My greatest regret is not joining the church in my youth and not being able to raise my children in the church environment from day one and not having the blessings of the church and the wisdom of the church and education of the church help guide me through my twenties thirties and now my 40s.
I regret the time I wasted in evangelical movements, clapping my hands and wearing baseball caps in church but learning nothing absorbing nothing growing in no way shape or form.
I was there for The vibes and the spiritual sugar Rush and I really tried. I dedicated myself. I read the Bible I engaged and every time I ask questions they were a little bit deeper or that would poke through the shallow Waters that is the evangelical movement they were just unable to answer them.
They'd be like just read the Bible. It simply didn't work, I needed more.
I met Missionaries when I was in my early twenties way back then, and I thought I knew it all and didn't need them and was quite mean to them.
In hindsight, I wish I had stopped and listened.

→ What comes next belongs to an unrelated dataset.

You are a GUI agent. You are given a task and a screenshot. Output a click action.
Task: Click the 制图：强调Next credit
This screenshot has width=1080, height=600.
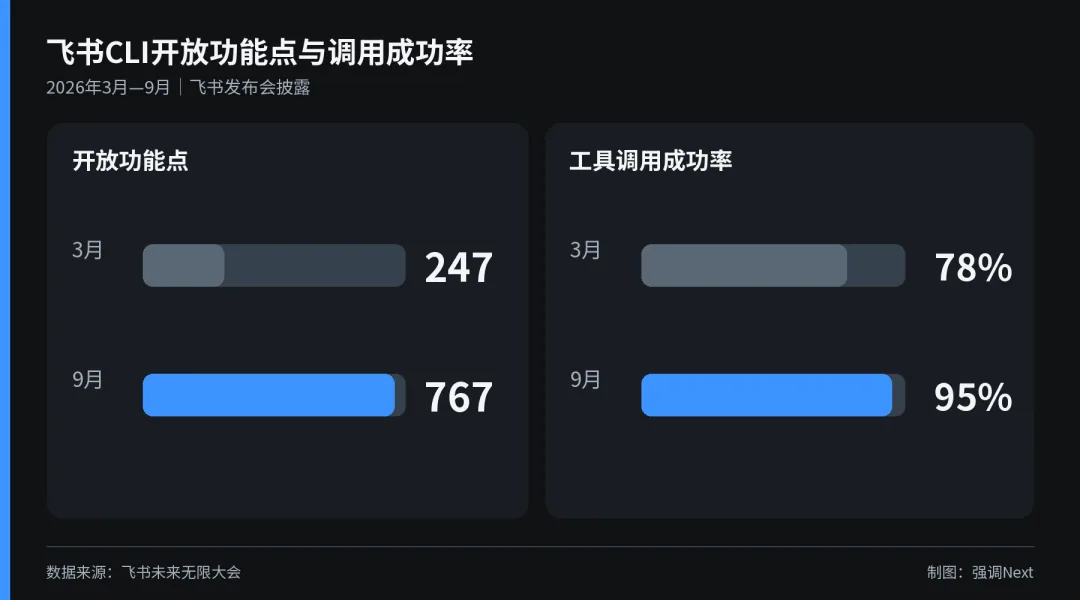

My life would have changed completely.
To anyone who reads this and thinks, even a bit, thinking about Jesus Christ and thinking about joining the church and thinking about meeting missionaries, I strongly deeply encourage you to do so.
It is truly my greatest regret and I did join earlier/ younger.
I would have had more time to do so much more. Learn so much more and to be honest made fewer mistakes.
Now I feel like I have to spend the rest of my life playing catch up.
God is merciful and forgiving but I will not forgive myself for letting such a brilliant opportunity pass. But I thank God for the opportunity to repent and to change and to learn and to grow. Thank you heavenly father.